**WHAT YOU HAVE TO DO**. Please reproduce the items below line for line, with no changes.

___ MATERIAL SUPPLIED

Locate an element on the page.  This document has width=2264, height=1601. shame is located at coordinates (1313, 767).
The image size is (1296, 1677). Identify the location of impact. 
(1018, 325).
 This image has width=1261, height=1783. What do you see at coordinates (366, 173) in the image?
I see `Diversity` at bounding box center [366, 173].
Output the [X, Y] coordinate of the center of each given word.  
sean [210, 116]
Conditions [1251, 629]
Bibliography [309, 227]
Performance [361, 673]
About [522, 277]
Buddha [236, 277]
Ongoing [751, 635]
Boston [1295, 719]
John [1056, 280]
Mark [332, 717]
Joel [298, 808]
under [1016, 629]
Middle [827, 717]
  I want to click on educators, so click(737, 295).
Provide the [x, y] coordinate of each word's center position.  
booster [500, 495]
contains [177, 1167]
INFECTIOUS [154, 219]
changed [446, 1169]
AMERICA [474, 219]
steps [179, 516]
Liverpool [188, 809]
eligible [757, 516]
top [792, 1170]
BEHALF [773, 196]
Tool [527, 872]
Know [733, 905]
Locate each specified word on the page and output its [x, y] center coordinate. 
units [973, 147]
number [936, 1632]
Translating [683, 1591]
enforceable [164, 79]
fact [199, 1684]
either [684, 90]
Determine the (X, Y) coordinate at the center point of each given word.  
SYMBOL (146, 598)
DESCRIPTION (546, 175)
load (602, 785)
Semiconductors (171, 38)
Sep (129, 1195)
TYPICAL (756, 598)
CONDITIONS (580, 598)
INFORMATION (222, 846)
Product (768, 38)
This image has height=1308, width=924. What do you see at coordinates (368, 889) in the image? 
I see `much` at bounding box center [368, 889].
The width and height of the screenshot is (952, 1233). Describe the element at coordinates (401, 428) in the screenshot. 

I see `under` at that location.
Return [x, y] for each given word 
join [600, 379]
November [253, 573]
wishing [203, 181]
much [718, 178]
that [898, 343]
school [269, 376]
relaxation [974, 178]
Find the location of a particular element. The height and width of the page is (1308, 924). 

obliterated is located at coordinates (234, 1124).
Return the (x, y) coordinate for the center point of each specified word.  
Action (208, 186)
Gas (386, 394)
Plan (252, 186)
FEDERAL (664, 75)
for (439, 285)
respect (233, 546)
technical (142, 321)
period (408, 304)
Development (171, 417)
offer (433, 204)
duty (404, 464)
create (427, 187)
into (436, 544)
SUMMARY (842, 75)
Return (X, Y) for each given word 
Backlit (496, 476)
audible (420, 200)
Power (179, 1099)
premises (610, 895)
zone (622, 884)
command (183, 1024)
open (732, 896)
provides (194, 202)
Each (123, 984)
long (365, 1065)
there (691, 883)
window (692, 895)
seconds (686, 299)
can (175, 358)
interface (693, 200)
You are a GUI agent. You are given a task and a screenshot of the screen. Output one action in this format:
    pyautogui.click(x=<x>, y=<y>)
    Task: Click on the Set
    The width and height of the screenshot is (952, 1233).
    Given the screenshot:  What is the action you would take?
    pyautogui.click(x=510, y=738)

______

**RESULT BELOW**.
Locate an element on the page.  This document has width=2264, height=1601. shame is located at coordinates (1313, 767).
The image size is (1296, 1677). Identify the location of impact. 
(1018, 325).
 This image has width=1261, height=1783. What do you see at coordinates (366, 173) in the image?
I see `Diversity` at bounding box center [366, 173].
Output the [X, Y] coordinate of the center of each given word.  
sean [210, 116]
Conditions [1251, 629]
Bibliography [309, 227]
Performance [361, 673]
About [522, 277]
Buddha [236, 277]
Ongoing [751, 635]
Boston [1295, 719]
John [1056, 280]
Mark [332, 717]
Joel [298, 808]
under [1016, 629]
Middle [827, 717]
  I want to click on educators, so click(737, 295).
Provide the [x, y] coordinate of each word's center position.  
booster [500, 495]
contains [177, 1167]
INFECTIOUS [154, 219]
changed [446, 1169]
AMERICA [474, 219]
steps [179, 516]
Liverpool [188, 809]
eligible [757, 516]
top [792, 1170]
BEHALF [773, 196]
Tool [527, 872]
Know [733, 905]
Locate each specified word on the page and output its [x, y] center coordinate. 
units [973, 147]
number [936, 1632]
Translating [683, 1591]
enforceable [164, 79]
fact [199, 1684]
either [684, 90]
Determine the (X, Y) coordinate at the center point of each given word.  
SYMBOL (146, 598)
DESCRIPTION (546, 175)
load (602, 785)
Semiconductors (171, 38)
Sep (129, 1195)
TYPICAL (756, 598)
CONDITIONS (580, 598)
INFORMATION (222, 846)
Product (768, 38)
This image has height=1308, width=924. What do you see at coordinates (368, 889) in the image? 
I see `much` at bounding box center [368, 889].
The width and height of the screenshot is (952, 1233). Describe the element at coordinates (401, 428) in the screenshot. 

I see `under` at that location.
Return [x, y] for each given word 
join [600, 379]
November [253, 573]
wishing [203, 181]
much [718, 178]
that [898, 343]
school [269, 376]
relaxation [974, 178]
Find the location of a particular element. The height and width of the page is (1308, 924). 

obliterated is located at coordinates (234, 1124).
Return the (x, y) coordinate for the center point of each specified word.  
Action (208, 186)
Gas (386, 394)
Plan (252, 186)
FEDERAL (664, 75)
for (439, 285)
respect (233, 546)
technical (142, 321)
period (408, 304)
Development (171, 417)
offer (433, 204)
duty (404, 464)
create (427, 187)
into (436, 544)
SUMMARY (842, 75)
Return (X, Y) for each given word 
Backlit (496, 476)
audible (420, 200)
Power (179, 1099)
premises (610, 895)
zone (622, 884)
command (183, 1024)
open (732, 896)
provides (194, 202)
Each (123, 984)
long (365, 1065)
there (691, 883)
window (692, 895)
seconds (686, 299)
can (175, 358)
interface (693, 200)
You are a GUI agent. You are given a task and a screenshot of the screen. Output one action in this format:
    pyautogui.click(x=<x>, y=<y>)
    Task: Click on the Set
    The width and height of the screenshot is (952, 1233).
    Given the screenshot:  What is the action you would take?
    pyautogui.click(x=510, y=738)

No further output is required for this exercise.